### DIRECTION
Output the lines of the records as a JSON list of strings, one string per line and blank lines omitted, starting at the line that contains "Screen dimensions: 747x560" and continuing through the end of the records.

(Item-finding records)
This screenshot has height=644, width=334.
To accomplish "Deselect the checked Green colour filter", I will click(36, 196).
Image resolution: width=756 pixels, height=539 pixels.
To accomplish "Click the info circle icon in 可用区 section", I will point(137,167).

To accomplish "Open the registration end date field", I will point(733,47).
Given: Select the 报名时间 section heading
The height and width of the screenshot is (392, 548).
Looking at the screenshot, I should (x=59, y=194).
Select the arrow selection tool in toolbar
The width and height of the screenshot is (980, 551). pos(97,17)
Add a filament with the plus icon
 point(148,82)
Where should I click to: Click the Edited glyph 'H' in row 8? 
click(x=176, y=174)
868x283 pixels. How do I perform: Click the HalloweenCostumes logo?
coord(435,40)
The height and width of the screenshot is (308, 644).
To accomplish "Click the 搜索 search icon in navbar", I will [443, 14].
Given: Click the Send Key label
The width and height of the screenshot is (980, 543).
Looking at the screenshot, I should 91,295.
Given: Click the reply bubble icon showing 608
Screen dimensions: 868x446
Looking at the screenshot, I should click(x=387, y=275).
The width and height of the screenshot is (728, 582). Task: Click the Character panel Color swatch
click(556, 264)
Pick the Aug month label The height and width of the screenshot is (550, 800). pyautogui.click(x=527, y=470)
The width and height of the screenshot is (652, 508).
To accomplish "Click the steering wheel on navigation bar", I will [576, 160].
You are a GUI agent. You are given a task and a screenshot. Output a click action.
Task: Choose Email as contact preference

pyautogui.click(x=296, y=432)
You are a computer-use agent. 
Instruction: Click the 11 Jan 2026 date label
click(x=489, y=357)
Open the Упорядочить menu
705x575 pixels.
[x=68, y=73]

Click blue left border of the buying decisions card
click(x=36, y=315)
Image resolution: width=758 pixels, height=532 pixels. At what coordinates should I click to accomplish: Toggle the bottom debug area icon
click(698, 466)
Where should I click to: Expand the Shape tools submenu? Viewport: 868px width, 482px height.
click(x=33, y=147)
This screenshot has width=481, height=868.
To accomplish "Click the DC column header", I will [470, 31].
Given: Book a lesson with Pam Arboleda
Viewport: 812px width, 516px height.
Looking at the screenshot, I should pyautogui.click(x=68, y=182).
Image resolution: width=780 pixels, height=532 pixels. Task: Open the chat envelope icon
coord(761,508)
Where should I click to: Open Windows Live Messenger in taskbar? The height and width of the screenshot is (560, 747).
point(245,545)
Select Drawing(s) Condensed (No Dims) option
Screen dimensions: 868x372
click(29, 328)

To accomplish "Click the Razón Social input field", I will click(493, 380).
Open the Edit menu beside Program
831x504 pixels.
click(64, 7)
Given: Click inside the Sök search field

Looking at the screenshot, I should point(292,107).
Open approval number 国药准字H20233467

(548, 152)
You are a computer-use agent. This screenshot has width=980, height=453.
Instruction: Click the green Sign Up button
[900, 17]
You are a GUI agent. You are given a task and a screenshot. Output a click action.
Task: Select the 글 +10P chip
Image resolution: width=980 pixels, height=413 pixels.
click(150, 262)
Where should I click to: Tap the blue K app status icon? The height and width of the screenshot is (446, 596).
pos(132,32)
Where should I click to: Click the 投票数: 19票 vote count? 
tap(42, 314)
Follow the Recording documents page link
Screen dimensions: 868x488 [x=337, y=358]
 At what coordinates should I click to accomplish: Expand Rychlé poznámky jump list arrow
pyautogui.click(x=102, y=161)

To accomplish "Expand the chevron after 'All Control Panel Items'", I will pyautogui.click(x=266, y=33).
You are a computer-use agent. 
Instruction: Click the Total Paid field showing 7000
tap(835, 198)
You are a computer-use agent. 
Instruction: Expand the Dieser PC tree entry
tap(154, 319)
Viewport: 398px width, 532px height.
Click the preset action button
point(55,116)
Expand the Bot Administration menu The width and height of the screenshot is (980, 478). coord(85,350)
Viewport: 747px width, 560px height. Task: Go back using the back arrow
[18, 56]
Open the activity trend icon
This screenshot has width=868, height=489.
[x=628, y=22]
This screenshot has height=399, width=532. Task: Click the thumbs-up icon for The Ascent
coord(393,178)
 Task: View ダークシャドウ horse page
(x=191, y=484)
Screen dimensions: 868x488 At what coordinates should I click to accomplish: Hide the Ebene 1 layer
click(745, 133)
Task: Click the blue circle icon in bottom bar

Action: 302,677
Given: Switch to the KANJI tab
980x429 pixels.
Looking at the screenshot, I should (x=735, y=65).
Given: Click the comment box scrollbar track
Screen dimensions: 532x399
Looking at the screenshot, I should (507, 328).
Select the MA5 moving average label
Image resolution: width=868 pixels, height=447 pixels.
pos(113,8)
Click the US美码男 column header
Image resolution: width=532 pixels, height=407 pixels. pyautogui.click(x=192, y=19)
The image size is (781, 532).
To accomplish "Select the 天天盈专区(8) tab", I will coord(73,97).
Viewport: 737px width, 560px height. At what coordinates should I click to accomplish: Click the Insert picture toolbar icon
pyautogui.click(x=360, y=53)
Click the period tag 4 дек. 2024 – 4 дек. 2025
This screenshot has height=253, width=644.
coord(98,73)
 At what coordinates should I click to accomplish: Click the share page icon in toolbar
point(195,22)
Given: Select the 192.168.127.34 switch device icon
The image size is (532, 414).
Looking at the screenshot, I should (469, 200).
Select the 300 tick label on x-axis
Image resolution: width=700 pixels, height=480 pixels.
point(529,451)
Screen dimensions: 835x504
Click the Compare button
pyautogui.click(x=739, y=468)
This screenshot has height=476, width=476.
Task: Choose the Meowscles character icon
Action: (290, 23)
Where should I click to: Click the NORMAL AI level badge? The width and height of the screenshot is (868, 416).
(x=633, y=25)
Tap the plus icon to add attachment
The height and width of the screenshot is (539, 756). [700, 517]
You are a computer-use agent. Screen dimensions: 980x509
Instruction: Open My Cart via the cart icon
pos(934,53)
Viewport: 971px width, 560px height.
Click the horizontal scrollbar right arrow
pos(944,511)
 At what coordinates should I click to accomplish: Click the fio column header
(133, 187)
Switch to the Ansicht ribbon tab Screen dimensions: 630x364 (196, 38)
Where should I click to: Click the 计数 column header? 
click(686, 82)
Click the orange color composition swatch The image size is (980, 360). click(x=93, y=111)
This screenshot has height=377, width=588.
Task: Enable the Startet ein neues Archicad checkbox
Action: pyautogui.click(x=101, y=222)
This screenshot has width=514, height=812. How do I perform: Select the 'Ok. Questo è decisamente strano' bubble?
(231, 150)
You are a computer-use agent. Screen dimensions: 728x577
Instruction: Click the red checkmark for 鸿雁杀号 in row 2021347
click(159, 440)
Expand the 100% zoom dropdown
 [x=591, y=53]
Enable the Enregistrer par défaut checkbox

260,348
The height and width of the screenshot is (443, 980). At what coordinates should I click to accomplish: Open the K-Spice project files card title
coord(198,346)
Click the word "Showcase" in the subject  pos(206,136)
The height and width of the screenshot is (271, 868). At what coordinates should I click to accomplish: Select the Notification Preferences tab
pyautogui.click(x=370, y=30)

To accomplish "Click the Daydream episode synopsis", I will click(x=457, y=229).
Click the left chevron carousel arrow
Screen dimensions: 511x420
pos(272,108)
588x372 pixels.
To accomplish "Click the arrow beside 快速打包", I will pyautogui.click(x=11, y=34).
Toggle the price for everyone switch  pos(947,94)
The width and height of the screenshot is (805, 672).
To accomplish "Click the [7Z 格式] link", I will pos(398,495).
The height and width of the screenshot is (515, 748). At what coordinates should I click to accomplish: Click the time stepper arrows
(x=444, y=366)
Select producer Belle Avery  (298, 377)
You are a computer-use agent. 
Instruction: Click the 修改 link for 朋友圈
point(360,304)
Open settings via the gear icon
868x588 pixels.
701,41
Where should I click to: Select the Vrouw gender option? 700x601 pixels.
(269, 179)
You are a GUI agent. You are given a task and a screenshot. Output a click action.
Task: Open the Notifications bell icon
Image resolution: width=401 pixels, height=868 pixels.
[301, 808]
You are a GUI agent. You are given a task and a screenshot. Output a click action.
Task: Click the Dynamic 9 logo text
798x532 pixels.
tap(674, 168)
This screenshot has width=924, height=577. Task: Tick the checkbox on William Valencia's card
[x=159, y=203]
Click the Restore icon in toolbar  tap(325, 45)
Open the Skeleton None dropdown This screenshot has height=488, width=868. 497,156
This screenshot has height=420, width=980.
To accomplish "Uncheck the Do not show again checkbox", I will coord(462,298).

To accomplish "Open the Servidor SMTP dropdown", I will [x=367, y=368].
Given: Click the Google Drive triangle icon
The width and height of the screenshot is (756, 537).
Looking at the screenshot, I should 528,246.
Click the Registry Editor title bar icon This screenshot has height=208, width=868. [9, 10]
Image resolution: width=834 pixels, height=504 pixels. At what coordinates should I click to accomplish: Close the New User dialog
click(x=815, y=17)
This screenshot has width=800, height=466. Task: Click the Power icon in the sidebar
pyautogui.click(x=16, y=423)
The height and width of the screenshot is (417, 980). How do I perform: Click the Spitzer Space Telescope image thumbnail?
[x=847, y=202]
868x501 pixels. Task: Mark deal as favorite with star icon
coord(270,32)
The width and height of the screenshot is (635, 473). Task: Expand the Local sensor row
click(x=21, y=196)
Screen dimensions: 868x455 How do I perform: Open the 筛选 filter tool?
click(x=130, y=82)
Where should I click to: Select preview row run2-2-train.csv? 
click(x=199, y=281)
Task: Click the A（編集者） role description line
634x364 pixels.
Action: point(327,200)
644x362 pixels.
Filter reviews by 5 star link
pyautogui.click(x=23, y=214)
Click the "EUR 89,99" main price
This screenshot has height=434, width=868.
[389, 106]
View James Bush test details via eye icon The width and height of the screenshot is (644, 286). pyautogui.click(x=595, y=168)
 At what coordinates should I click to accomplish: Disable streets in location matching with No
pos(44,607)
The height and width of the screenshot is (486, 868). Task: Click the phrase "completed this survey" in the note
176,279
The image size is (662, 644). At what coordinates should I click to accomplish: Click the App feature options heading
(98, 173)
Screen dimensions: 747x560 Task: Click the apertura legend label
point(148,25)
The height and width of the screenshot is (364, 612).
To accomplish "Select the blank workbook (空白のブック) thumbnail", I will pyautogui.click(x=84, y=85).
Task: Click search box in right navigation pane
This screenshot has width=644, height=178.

### EXERCISE SOLUTION
[
  "Screen dimensions: 747x560 Task: Click the apertura legend label",
  "point(148,25)",
  "The height and width of the screenshot is (364, 612).",
  "To accomplish \"Select the blank workbook (空白のブック) thumbnail\", I will pyautogui.click(x=84, y=85).",
  "Task: Click search box in right navigation pane",
  "This screenshot has width=644, height=178."
]